(Approved January 23, 1998)
Issue: May an elected county attorney or other prosecutor who is allowed to engage in private practice continue to act as attorney in a civil matter in which the opposing party in the civil matter commits a crime or otherwise comes under suspicion as a potential criminal defendant in that county? Is it enough that the prosecutor refers any criminal matter involving the opposing litigant to another prosecutor, or must the attorney withdraw from both matters?
Opinion: As a general rule, a Utah prosecuting attorney acting as a private practitioner should avoid engaging in a civil action that involves parties and facts that have been or become the subject of criminal investigation within the prosecutor’s jurisdiction. Provided the attorney has not become personally substantially involved in and has no meaningful control over any investigation of the criminal matter, the attorney already involved in civil litigation need not withdraw from the civil matter and can avoid inherent conflicts by referring the criminal matter to an appropriate conflicts attorney.
Analysis: The Utah Rules of Professional Conduct do not expressly address the obligations of attorneys in public office or of public prosecutors where potential conflicts of interest may arise from simultaneous private civil practice.
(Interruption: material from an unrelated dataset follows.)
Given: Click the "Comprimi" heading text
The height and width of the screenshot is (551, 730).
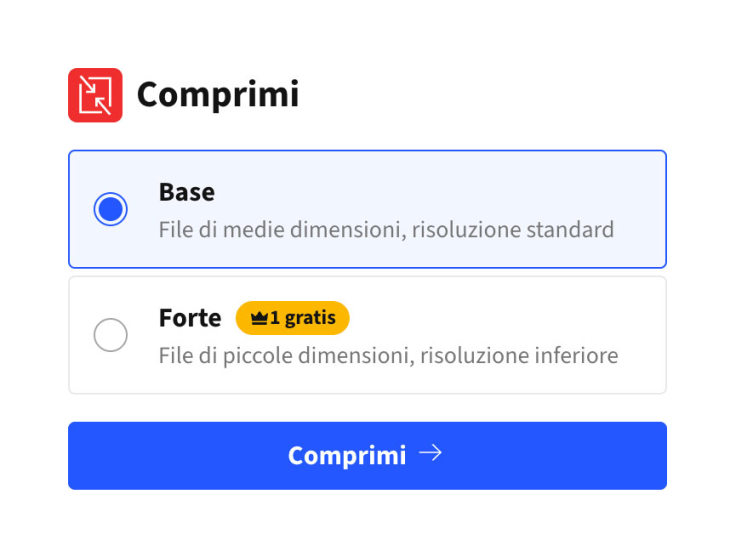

The question posed to the Committee supposes that the prosecutor at all times is “adverse” to the opposing party, both in the civil as well as the potential criminal matter. This situation is therefore governed by Rule 1.7(b) of the Rules of Professional Conduct, which prohibits representation of one client if the representation may be materially limited by the attorney’s responsibilities to another client or to a third person. As the Comment to Rule 1.7 sets forth, the rule applies not only where there is actual, immediate conflict between the interests involved, but wherever there exists “the likelihood that a conflict will eventuate [which] will materially interfere with the lawyer’s independent professional judgment in considering alternatives or foreclose courses of action that reasonably should be pursued on behalf of the client.”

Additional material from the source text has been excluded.